Actually, in our experiments we did not attempt per-token learning rates
My apologies for writing "per-token learning rates" when I should have said "sampling rates"; my point remains the same.
In other words, the phase transition may depend on stabilization in the embedding layer.
We identify a concrete source of delayed efficiency: the bilinear interaction between embeddings and first-layer weights, which amplifies curvature asymmetries and introduces saddle points. These issues are empirically confirmed in Figure 7 (via Hessian eigenvalues) and addressed through our Adam-LR update scheme.
Due to lower update frequency and smaller gradients (Equations 4 to 6), embeddings often remain in the “lazy” regime far longer than downstream weights, even as training loss saturates. This creates a mismatch in effective training regimes between E and W, delaying the overall shift to the rich regime.
Thank you for these discussions; including them will improve the paper. I'm not sure that I've seen people discuss the idea of some parameters being in lazy regimes and others in rich regimes at the same time before; this is in some sense an empirical question, which can be checked by evaluating how much the NTK with respect to only those parameters evolves. Both this and the connection to representation phase transitions would be good to consider a little further with some experimentation.
We keep this exposition for clarity and to make the paper more readable to a broader audience unfamiliar with these algebraic details. The isomorphism in question goes back to Euler (Euler’s theorem) and Gauss (cyclicity of the multiplicative group).
My point was not that you were claiming an original mathematical result here, but rather that you discuss it as if it is a novel point in the context of the grokking literature, when it very much is not. This is a minor point, but if you believe that this discussion is helpful to the reader (I don't really think so, but I'm fine to disagree on that), you should absolutely add an "as previously discussed by Power et al." or similar.
We used β-smoothness as an analytical scaffold to isolate the effect of on convergence. While ReLU is not globally smooth, the descent lemma has known ReLU analogues, as the reviewer noted.
You're still stating mathematical results that are absolutely false in the setting you study.
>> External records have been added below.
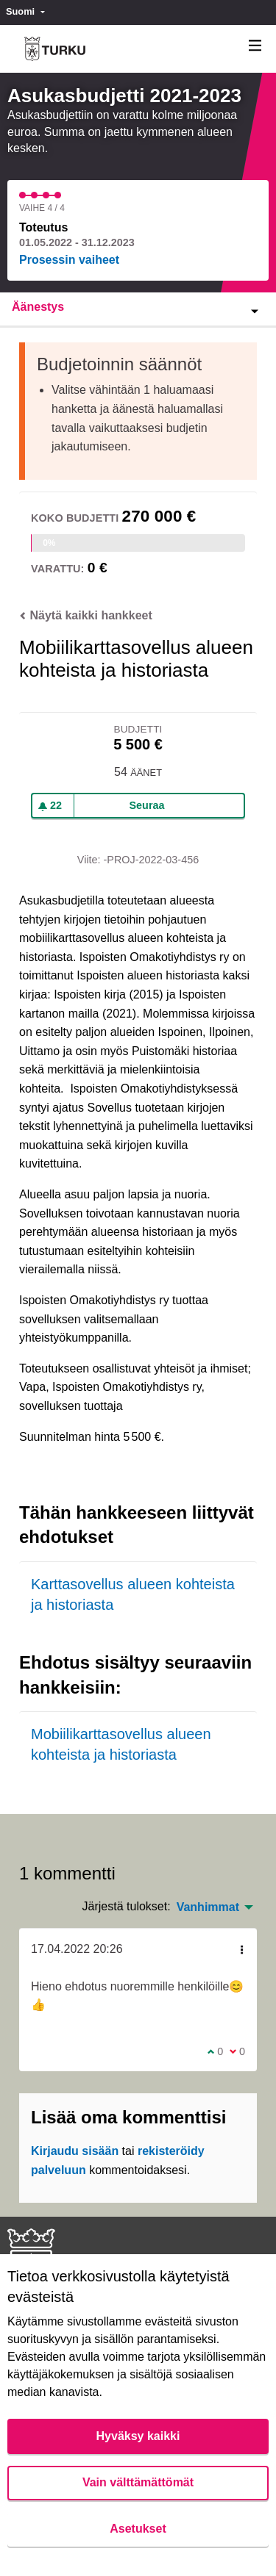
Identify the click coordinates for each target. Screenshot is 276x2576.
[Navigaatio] (255, 46)
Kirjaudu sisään (74, 2151)
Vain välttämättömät (138, 2482)
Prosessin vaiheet (69, 259)
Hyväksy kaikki (138, 2436)
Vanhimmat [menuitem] (208, 1907)
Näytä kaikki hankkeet (85, 615)
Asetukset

It's not obvious that the ReLU versions of this result imply the same thing, and in any case it is highly misleading as currently written.
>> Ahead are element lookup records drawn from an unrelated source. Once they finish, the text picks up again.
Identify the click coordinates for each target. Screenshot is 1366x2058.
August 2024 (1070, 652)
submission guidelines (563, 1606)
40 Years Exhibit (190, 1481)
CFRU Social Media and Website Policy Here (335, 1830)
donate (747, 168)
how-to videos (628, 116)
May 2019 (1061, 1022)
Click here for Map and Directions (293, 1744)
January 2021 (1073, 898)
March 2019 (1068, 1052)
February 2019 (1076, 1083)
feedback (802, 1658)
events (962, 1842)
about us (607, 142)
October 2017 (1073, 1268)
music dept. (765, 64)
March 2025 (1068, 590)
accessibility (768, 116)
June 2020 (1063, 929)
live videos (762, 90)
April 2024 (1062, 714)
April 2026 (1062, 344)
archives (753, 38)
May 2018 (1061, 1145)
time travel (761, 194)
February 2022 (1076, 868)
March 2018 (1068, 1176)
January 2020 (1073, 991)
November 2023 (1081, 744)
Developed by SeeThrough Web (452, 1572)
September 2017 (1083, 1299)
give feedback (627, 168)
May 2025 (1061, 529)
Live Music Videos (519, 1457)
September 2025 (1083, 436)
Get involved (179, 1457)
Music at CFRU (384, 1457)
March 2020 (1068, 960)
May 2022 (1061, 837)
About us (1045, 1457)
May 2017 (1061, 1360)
Overall: this paper is of primarily theoretical interest, but its theory is neither very rigorous nor very well-situated with respect to the related literature, although the discussion here helped somewhat with the second point. Although there is some waving towards practical impacts in other models, it is extremely unclear that such impacts exist, and in particular the extremely generally named "Adam-LR" scheme absolutely does not directly apply to any model except the toy MLPs considered for this problem. I think there are some underlying interesting ideas here, but I just don't think this paper is quite at the typical bar for NeurIPS papers on these topics.
The paper studies the role of embedding layers in grokking in multi-layer perceptron networks (MLPs) for modular arithmetic tasks. It has two main findings: the generalization is delayed due to fewer gradient updates for rare tokens; embeddings also interact with the first layer weights, and this interaction further impacts embedding layer gradients. To address these, the paper proposes two practical solutions: Frequency-aware sampling to ensure balanced token updates; Embedding-specific learning rate scaling (Adam-LR) based on singular value and frequency analysis. Experiments on synthetic algorithmic datasets confirm their hypotheses and show accelerated grokking and better generalization using their methods.
However, the theoretical analysis and experiments are simple as pointed by all of the reviewers. For example, grokking on modular arithmetic is, and always has been, a toy problem, as pointed by Reviewer Qj1f; There is no empirical evidence that the findings would generalize to more complex architectures and attention blocks as well as simple analysis on small synthetic tasks as pointed by Reviewer SSzz.
Therefore I recommend for rejection and hope the authors think about the significance and improvement of this submission.